Each ocean-floor device, which costs $60,000–80,000, contains a pressure gauge and a seismometer the size of a soup can, housed in a pressure case with levelling systems and protected from currents and fishing gear by a steel hood. These observatories will not be connected by cable to the mainland. Instead, researchers will retrieve each sensor and download its data once a year before moving it to a new spot. By pinpointing where earthquakes occur in the subduction zone, data from the Cascadia Initiative will help to resolve the location and structure of the interface between the plates — such as how rough it is and which areas remain locked, says Richard Allen of the University of California, Berkeley.

The sea-floor observations should also help to decipher unusual seismic signals that have been recorded by land-based seismometers in the Cascadia area. The land sensors picked up swarms of tiny quakes occurring roughly every 12–14 months (N. I. Gershenzon et al. Geophys. Res. Lett. 38, L01309; 2011) as well as seismic events that unfold so slowly that nobody can feel the shaking, even though they release substantial amounts of energy. Researchers suspect that the signals reflect activity within the subduction zone, perhaps layers within the plates moving separately or fluids migrating deep under the surface — and hope that recordings from the offshore sensors will help them to come up with an explanation. The sensors might also be able to detect changes in the locked parts of the subduction zone.

The United States is also teaming up with Canada to install long-term sea-floor observation posts in the Cascadia area as part of the Neptune project, which will collect a wide variety of biological, oceanographic and seismic data both for basic research and for potential early warnings of hazards such as algal blooms or earthquakes. Canada is spending Can$143 million (US$145 million) on its part of the effort, and last year finished installing a system that includes three seismic stations, five sea-floor pressure recorders and other instruments, connected by an 800-kilometre loop of cable that transmits information to a land station. Budget problems delayed the US portion of Neptune, which began laying cable this summer for observatories to be established over the next few years.

Because installing hundreds of kilometres of fibre-optic cable is expensive, researchers are working to develop autonomous seafaring robots that are able to collect the data. One proposed project would pair wave-powered robots developed by Liquid Robotics in Sunnyvale, California, with stand-alone sea-floor sensors.

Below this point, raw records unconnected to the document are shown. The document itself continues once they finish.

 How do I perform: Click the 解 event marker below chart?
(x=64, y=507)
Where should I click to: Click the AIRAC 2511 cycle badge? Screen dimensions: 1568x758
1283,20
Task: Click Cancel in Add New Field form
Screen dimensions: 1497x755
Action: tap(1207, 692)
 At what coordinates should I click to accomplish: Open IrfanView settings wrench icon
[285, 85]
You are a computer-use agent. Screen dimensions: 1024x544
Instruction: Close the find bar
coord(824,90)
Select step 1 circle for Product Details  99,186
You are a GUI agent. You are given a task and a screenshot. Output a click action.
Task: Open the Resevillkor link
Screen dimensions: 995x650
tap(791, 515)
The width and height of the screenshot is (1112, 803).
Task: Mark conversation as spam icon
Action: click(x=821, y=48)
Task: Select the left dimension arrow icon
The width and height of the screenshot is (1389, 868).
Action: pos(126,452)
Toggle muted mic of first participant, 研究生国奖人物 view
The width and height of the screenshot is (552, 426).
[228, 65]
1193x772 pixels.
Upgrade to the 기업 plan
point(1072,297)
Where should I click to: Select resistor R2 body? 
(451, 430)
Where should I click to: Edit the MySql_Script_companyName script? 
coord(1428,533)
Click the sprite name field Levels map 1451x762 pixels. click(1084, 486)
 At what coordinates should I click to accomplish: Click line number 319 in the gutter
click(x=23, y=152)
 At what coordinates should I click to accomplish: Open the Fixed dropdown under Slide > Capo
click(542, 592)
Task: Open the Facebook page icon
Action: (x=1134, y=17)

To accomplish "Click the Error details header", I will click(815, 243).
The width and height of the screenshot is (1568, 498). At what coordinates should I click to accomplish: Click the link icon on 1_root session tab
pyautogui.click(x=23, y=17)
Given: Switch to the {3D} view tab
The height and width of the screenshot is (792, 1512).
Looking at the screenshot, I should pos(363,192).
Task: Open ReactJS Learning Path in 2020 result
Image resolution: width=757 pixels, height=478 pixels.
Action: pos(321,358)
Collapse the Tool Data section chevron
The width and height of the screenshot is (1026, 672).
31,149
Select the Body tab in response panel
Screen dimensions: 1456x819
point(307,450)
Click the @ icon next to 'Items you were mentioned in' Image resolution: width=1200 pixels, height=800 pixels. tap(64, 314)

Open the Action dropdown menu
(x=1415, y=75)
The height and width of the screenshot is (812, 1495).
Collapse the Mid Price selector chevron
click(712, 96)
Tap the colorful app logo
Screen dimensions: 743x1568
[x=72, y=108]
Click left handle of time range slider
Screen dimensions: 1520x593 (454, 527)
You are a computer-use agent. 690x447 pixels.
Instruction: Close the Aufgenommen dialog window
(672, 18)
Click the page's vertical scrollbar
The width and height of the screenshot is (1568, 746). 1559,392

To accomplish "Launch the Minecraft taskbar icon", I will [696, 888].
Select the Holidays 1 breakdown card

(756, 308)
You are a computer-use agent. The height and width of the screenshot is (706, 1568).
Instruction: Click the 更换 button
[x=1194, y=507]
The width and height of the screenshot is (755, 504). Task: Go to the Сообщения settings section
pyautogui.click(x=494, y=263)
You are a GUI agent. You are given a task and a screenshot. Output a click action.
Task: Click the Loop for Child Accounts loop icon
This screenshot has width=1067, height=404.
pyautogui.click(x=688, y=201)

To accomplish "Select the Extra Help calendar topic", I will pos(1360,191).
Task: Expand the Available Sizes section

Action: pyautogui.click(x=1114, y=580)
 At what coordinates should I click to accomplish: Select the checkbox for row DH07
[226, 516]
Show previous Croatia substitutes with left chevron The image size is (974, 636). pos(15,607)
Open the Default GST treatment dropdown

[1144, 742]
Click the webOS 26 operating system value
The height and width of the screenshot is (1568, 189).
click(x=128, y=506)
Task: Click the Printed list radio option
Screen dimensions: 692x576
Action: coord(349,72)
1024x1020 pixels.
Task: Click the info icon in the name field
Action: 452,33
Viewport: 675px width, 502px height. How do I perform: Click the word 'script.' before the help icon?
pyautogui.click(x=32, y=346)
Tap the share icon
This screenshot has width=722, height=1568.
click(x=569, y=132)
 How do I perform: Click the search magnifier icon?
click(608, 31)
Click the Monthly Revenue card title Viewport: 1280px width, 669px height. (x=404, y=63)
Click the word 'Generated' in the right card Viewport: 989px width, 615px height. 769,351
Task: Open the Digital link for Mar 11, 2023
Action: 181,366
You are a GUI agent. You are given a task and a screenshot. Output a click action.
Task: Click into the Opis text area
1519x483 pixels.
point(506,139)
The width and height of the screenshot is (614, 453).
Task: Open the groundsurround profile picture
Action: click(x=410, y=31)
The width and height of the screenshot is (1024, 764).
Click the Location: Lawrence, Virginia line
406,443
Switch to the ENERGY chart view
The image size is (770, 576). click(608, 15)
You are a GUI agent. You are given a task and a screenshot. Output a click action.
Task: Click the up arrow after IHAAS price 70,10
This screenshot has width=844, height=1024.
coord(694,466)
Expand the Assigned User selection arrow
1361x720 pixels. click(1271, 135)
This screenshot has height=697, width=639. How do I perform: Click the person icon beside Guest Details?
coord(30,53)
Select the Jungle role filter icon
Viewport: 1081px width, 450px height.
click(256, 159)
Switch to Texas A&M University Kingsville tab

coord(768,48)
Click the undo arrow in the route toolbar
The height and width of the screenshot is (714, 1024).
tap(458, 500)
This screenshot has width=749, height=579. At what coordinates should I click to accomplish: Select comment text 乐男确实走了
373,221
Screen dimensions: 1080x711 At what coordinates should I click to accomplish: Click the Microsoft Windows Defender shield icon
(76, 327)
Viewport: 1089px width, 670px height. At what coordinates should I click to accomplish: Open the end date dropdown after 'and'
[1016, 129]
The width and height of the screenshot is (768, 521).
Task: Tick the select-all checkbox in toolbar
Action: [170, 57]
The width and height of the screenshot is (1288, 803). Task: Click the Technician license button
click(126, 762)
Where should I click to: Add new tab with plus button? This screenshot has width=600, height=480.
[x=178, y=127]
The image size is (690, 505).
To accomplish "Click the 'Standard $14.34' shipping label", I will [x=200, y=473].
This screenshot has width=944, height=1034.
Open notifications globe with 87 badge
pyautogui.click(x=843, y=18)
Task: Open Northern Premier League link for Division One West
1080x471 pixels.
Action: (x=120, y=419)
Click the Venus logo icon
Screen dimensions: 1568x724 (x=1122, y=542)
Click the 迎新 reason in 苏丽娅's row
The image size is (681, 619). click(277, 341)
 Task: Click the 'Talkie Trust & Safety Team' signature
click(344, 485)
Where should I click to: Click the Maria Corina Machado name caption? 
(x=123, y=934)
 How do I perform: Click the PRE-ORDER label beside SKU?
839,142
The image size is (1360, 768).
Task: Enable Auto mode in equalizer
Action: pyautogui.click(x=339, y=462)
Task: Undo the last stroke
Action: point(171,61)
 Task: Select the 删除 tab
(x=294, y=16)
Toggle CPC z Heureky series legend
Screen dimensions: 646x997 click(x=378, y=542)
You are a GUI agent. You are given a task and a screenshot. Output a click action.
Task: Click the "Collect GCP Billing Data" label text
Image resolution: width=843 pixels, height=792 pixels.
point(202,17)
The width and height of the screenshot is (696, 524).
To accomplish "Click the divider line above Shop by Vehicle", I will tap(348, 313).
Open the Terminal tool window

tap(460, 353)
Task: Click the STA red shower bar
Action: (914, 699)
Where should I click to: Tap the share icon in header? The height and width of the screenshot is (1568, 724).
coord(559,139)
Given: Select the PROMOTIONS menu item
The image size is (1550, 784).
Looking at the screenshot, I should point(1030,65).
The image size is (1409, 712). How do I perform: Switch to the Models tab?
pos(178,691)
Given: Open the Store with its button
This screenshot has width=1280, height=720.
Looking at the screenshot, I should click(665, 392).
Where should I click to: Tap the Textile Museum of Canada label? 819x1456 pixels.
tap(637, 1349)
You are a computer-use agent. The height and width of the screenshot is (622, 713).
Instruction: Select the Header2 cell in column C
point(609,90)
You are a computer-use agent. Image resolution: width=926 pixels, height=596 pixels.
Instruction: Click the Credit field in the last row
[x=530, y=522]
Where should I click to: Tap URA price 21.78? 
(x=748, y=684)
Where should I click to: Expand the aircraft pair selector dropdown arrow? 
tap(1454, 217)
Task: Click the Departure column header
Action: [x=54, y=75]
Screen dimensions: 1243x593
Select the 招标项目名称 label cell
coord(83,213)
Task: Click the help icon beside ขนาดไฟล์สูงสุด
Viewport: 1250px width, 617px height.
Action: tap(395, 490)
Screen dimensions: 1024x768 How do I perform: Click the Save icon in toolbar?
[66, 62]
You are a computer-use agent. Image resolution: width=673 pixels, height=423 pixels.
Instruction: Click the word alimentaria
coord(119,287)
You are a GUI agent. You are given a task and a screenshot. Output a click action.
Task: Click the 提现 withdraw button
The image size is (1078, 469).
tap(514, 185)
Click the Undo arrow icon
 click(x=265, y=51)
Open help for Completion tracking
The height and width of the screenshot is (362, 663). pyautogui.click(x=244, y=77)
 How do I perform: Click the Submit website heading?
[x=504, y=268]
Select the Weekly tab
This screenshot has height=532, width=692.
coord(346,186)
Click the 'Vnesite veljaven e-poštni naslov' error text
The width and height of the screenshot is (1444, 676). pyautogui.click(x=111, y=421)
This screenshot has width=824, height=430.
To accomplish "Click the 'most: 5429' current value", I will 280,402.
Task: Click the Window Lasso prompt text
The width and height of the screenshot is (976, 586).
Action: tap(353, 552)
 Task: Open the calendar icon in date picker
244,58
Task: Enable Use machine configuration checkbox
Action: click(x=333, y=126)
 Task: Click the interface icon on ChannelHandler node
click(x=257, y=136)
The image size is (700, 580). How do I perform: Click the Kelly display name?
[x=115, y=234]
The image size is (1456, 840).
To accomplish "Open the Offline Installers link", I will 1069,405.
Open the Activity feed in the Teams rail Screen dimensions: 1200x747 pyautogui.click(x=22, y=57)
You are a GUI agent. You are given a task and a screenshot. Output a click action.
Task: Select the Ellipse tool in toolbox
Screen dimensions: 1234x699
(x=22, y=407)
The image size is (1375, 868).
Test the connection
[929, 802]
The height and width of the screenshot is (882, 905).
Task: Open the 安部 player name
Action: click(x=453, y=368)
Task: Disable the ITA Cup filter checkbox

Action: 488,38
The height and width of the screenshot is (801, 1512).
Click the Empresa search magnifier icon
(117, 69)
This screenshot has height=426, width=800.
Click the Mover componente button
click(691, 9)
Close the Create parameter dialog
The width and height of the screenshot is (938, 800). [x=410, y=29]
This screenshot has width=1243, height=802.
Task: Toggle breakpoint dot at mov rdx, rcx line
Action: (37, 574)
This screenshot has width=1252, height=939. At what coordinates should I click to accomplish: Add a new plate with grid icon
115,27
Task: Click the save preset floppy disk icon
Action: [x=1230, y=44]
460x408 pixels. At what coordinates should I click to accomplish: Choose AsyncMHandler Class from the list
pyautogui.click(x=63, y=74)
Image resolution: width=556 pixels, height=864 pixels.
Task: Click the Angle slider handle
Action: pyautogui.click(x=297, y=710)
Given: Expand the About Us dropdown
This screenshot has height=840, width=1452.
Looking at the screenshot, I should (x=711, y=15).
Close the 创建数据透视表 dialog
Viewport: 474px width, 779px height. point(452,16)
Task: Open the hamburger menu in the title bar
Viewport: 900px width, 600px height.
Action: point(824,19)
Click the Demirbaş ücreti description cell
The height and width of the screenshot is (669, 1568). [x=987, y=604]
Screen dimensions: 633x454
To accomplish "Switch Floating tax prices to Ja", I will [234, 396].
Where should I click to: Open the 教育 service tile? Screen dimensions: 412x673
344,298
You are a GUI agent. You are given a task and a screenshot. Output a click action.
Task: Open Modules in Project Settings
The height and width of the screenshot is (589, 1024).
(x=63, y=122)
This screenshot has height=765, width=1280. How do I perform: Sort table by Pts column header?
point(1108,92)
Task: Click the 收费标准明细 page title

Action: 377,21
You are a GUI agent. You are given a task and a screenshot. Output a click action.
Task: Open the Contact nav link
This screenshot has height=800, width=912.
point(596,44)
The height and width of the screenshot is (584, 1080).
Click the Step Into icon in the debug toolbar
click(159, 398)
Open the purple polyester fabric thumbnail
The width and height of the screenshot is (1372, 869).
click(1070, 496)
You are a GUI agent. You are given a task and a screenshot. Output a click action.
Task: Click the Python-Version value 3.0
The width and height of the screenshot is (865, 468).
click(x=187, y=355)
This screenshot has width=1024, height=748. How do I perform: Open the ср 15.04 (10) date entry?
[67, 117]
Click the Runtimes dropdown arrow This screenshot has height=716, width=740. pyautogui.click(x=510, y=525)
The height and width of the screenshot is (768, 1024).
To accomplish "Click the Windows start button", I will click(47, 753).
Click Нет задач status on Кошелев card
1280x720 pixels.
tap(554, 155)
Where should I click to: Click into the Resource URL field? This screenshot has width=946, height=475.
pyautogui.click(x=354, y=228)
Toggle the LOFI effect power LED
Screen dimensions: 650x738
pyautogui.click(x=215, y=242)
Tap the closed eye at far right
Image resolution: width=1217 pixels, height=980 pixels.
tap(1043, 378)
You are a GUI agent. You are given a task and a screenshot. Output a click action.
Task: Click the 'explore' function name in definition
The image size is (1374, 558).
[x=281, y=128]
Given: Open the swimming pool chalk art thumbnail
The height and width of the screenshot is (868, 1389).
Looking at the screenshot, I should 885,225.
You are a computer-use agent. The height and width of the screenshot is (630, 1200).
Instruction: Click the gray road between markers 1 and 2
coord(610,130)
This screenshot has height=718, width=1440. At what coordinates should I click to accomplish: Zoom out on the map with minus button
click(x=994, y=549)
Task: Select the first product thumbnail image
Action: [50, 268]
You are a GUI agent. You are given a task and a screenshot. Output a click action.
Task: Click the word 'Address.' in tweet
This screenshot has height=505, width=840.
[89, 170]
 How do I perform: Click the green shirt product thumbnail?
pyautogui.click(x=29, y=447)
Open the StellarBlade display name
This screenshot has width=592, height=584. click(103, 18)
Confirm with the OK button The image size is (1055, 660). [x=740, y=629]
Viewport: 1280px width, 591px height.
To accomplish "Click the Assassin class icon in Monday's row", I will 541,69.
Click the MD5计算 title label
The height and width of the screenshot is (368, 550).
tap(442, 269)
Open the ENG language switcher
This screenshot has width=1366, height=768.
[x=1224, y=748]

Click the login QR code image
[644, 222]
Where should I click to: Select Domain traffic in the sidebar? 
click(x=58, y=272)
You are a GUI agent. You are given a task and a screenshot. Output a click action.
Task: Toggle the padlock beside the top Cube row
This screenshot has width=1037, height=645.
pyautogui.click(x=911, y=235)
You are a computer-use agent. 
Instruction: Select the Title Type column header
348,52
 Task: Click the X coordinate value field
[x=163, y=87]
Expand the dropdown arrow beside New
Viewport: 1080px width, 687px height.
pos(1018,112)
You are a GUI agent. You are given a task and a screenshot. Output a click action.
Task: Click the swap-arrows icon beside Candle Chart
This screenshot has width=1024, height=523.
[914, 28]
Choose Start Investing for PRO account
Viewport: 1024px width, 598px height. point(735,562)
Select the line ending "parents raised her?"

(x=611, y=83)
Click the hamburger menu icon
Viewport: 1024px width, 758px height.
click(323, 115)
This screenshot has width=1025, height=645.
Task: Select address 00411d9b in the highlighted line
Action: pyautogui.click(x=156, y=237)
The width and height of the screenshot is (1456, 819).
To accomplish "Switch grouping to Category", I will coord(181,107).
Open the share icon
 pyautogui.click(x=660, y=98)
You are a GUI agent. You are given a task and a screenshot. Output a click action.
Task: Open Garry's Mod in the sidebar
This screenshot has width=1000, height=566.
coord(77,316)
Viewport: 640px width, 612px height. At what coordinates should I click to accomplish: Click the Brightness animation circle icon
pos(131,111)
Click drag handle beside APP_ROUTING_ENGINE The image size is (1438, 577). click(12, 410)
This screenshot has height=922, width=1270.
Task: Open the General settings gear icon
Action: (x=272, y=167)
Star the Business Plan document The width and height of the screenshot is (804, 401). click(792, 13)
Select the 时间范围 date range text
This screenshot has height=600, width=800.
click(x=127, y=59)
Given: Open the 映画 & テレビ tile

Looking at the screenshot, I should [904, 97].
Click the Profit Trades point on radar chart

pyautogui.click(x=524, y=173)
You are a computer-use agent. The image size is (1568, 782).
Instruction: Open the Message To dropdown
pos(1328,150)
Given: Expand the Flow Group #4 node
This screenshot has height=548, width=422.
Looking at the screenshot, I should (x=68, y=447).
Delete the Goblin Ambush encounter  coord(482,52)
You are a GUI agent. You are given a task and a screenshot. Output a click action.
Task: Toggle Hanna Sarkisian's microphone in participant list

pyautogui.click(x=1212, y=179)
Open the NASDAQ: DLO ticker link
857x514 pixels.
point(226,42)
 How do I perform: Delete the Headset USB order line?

As readings pour in from the various networks of offshore sensors, researchers hope they can finally gain a more sophisticated understanding of subduction zones and the hazards they hold. Such ocean-bottom observations are “going to be the story of the next few years”, says Hill. Although some projects were in the works before the March earthquake, that catastrophe has added urgency to the research. “Because of Japan,” says Hill, “people’s minds are on this right now.”